▶ _PROBLEM TO SOLVE_: Output exactly what appears from the line containing "Given: Select Remessa" to the end of the data below, and nothing more.
▽
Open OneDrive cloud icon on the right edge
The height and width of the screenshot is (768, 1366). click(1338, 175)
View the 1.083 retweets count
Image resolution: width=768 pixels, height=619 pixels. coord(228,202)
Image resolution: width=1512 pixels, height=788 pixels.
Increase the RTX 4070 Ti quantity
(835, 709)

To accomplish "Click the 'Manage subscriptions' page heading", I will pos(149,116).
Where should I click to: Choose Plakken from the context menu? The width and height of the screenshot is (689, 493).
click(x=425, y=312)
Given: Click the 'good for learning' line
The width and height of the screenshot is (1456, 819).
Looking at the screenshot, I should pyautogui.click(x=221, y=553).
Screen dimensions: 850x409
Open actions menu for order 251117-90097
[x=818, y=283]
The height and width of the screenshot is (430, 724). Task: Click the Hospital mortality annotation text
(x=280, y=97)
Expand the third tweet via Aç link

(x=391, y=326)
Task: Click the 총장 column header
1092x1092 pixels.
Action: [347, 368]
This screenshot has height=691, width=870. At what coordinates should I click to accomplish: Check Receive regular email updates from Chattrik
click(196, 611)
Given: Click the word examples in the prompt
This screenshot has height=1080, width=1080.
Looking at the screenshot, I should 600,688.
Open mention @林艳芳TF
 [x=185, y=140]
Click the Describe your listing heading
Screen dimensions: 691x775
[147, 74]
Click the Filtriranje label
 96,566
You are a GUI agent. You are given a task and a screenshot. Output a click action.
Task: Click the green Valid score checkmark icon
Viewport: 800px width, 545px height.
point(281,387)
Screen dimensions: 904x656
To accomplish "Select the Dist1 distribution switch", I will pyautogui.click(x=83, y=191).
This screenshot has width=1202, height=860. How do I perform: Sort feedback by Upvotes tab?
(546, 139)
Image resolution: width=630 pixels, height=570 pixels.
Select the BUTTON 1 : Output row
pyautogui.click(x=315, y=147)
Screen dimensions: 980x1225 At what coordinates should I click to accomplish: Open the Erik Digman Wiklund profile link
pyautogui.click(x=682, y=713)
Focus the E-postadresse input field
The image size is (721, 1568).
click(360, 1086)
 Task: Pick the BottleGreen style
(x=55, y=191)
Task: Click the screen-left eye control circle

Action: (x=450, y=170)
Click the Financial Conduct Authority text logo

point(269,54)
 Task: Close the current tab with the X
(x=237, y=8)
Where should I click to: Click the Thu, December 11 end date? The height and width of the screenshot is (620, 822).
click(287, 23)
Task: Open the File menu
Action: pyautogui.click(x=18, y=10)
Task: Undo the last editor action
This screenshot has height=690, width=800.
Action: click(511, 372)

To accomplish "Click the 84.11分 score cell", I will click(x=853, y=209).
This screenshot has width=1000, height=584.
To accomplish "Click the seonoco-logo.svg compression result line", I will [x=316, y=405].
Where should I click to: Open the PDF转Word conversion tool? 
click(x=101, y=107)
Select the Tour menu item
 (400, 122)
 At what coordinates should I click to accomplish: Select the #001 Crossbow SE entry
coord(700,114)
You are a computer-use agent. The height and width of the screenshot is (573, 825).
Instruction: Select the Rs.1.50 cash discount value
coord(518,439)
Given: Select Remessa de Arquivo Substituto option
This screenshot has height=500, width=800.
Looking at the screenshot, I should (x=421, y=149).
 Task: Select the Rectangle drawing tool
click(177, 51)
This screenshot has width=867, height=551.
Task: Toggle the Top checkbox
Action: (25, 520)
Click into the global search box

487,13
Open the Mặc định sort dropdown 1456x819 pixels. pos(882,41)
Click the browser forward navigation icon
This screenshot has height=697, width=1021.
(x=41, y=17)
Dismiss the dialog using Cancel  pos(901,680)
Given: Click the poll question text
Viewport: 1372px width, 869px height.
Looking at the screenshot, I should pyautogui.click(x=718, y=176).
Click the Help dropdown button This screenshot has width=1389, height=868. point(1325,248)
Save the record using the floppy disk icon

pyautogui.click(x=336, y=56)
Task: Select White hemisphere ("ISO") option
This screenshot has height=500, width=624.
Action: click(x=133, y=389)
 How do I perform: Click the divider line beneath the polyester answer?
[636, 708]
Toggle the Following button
△
▶ _REPLY TO THE EXERCISE_:
Given: Select Remessa de Arquivo Substituto option
This screenshot has height=500, width=800.
Looking at the screenshot, I should (x=421, y=149).
 Task: Select the Rectangle drawing tool
click(177, 51)
This screenshot has width=867, height=551.
Task: Toggle the Top checkbox
Action: (25, 520)
Click into the global search box

487,13
Open the Mặc định sort dropdown 1456x819 pixels. pos(882,41)
Click the browser forward navigation icon
This screenshot has height=697, width=1021.
(x=41, y=17)
Dismiss the dialog using Cancel  pos(901,680)
Given: Click the poll question text
Viewport: 1372px width, 869px height.
Looking at the screenshot, I should pyautogui.click(x=718, y=176).
Click the Help dropdown button This screenshot has width=1389, height=868. point(1325,248)
Save the record using the floppy disk icon

pyautogui.click(x=336, y=56)
Task: Select White hemisphere ("ISO") option
This screenshot has height=500, width=624.
Action: click(x=133, y=389)
 How do I perform: Click the divider line beneath the polyester answer?
[636, 708]
Toggle the Following button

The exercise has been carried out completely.